## Provided passage
8. No Transfers or Liens: Additional Shares.
(a) No Transfers or Liens. The Pledgor agrees that it will not (i)
sell or otherwise dispose of, or grant any option with respect to, any of the
Pledged Collateral, or (ii) create or permit to exist any lien, security
interest, or other charge or encumbrance upon or with respect to any of the
Pledged Collateral, except for the security interest under this Agreement.
(b) Additional Shares. The Pledgor agrees that it will deliver to
Secured Party any stock or other securities issued to Pledgor in addition to or
in substitution for the Pledged Shares issued by Xxxx Xxxxx Associates to the
Escrow Agent upon receipt thereof by Pledgor.
9. Events of Default. The failure of Pledgor to pay any of the
Obligations, as and when the same shall become due and payable and after taking
into account any cure periods shall constitute an Event of Default under this
Agreement.
10. Return of Pledged Collateral. Upon (i) the satisfaction in full of the
Obligations, or (ii) the receipt by the Secured Party of a release of liability
from all of the Named Obligees, the Escrow Agent shall return the Pledged
Collateral to the Pledgor.
11. Continuing Interest. This Agreement shall create a continuing first
priority security interest in the Pledged Collateral and shall (a) remain in
full force and effect until payment in full of the Obligations, (b) be binding
upon the Pledgor, its successors and assigns, and (c) inure to the benefit of
the Secured Party and its permitted, if any, successors, transferees and
assigns.

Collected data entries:
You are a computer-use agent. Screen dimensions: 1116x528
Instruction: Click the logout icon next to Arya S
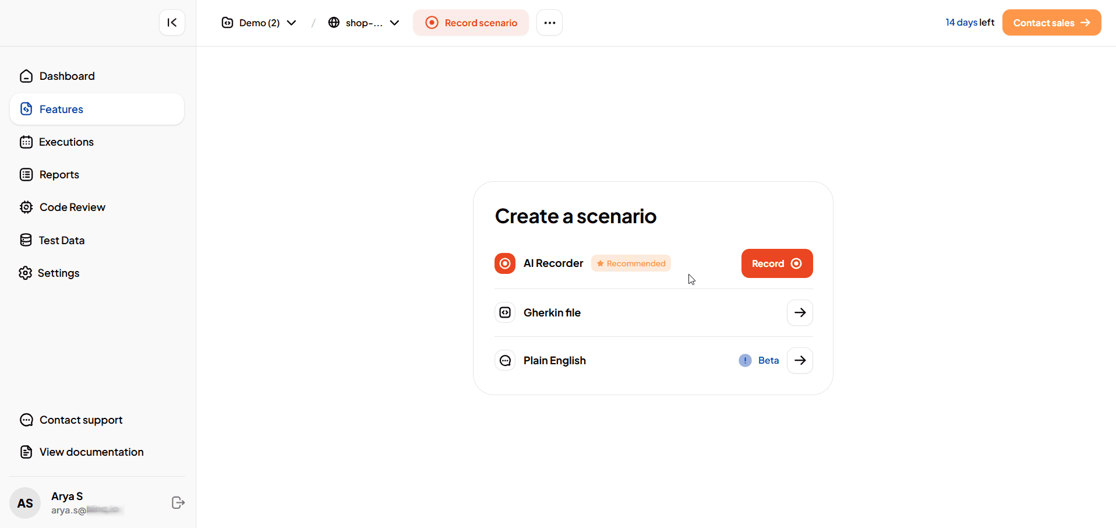(178, 502)
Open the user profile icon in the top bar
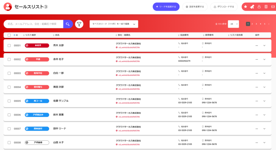 point(259,7)
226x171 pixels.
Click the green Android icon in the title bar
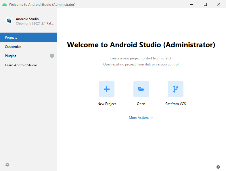click(5, 4)
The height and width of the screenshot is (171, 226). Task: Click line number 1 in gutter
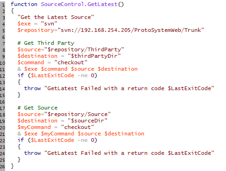(x=3, y=5)
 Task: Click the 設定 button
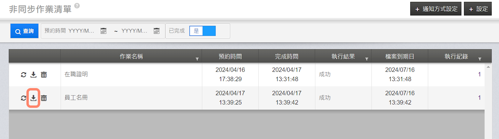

## Your task
From the pledge agreement excerpt, extract everything from "10. Return of" down to "to the Pledgor.", copying the text word for word.

## Answer in full
10. Return of Pledged Collateral. Upon (i) the satisfaction in full of the
Obligations, or (ii) the receipt by the Secured Party of a release of liability
from all of the Named Obligees, the Escrow Agent shall return the Pledged
Collateral to the Pledgor.